-- TEXT UNDER STUDY follows --

Perdition City, issued in March 2000, was described as moody, atmospheric electronica, cinematic in scope, evoking a soundtrack for an imaginary film. Kerrang! praised the album, ranking it top ten that year, noting "This ain't rock 'n roll. This is evolution on such a grand scale that most bands wouldn't even be able to wrap their tiny little minds around it." Musically, Ulver not only explores new genres, but also shift from extrovert, into more introverted moods, or interior music.

Later that year, Jørn H. Sværen joined the band. The band followed up Perdition City with two improv/minimalist/ambient/glitch companion EPs, called Silence Teaches You How to Sing and Silencing the Singing, in September and December 2001, respectively. The material featured here was loosely recorded during the sessions for the Perdition City album. The style is more experimental/atmospheric and less beat-oriented; rather mood pieces that revolve around the Perdition City theme. Due to the experimental nature of the music, both Silence EPs were limited to two thousand, and three thousand copies. However, both EPs were re-released as one disc, under the title Teachings in Silence, in November 2002.

-- TEXT UNDER STUDY concluded --

### TASK LIST
- A) List every title of an Ulver release that the passage about Ulver names.
- B) Resume the passage about Ulver after its final sentence.

-- INFORMATION SHOWN follows --

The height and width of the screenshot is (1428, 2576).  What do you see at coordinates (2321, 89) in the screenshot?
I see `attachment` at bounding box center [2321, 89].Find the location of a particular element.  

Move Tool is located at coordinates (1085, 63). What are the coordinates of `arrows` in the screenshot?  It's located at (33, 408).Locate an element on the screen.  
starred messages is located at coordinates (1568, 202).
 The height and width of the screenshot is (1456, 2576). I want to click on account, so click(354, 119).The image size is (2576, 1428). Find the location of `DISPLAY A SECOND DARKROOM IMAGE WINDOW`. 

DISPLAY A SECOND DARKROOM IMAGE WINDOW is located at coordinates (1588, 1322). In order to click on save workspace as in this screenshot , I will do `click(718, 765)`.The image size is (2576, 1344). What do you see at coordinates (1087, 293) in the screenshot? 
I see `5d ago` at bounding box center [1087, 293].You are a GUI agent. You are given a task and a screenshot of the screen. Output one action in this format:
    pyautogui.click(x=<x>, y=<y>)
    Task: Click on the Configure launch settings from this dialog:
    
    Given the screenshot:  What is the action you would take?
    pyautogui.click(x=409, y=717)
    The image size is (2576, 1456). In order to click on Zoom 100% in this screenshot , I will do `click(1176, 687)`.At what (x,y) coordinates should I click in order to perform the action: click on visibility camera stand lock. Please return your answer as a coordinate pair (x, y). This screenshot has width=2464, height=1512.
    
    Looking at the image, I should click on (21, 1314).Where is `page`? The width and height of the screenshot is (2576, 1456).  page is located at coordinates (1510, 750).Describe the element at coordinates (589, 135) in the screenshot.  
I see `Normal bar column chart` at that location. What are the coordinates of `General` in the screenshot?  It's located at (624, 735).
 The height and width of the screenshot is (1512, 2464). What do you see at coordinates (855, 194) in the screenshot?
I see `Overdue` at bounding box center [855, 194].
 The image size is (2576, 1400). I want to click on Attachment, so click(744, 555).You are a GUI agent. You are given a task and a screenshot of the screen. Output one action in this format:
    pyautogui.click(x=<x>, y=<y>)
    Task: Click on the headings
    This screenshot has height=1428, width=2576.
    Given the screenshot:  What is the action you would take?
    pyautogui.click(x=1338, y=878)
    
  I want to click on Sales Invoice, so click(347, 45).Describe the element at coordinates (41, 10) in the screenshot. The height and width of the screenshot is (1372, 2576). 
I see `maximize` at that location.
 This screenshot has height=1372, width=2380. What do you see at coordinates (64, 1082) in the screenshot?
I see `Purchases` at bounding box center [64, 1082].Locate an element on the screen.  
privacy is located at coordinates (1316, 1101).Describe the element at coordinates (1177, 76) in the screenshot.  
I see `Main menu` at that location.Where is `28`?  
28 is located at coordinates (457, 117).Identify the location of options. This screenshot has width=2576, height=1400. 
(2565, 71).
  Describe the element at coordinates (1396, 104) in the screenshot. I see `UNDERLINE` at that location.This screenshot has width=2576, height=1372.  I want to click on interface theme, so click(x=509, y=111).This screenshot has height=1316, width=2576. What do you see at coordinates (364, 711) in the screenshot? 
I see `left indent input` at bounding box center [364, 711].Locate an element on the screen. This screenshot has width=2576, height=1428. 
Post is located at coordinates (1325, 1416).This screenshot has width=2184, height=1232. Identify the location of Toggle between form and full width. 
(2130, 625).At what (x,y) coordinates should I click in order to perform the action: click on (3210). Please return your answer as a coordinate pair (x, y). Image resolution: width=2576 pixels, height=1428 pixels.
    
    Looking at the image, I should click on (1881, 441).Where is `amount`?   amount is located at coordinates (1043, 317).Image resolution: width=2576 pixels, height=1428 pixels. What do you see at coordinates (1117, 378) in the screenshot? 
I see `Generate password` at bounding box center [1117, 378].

-- INFORMATION SHOWN concluded --

### ANSWERS PROVIDED
- A) Perdition City, Silence Teaches You How to Sing, Silencing the Singing, Teachings in Silence

- B)
Ulver, now with more confidence in their ambient sensibilities descent into the world of film soundtracks, producing scores for Lyckantropen (issued as Lyckantropen Themes, in November 2002), Svidd neger (issued as Svidd neger, in September 2003) and a joint soundtrack with singer/songwriter Tom McRae for the multiple award-winning Uno. Ulver were praised for their soundtrack work, and their ability to adapt and providing a sense of continuity to each film. The song "Silence Teaches You How to Sing" was later used in the 2012 supernatural horror film Sinister. Another song, "Not Saved", was used for the sequel Sinister 2.

Ulver celebrated their ten-year anniversary with a remix album, 1993–2003: 1st Decade in the Machines, issued in April 2003, featuring contributions from Third Eye Foundation, Bogdan Raczynski, Fennesz, V/Vm and Merzbow among others.

In 2002, the trio announced that they were working on a string remake of Nattens madrigal, but Rygg later stated that the project "is in a state of total dormancy."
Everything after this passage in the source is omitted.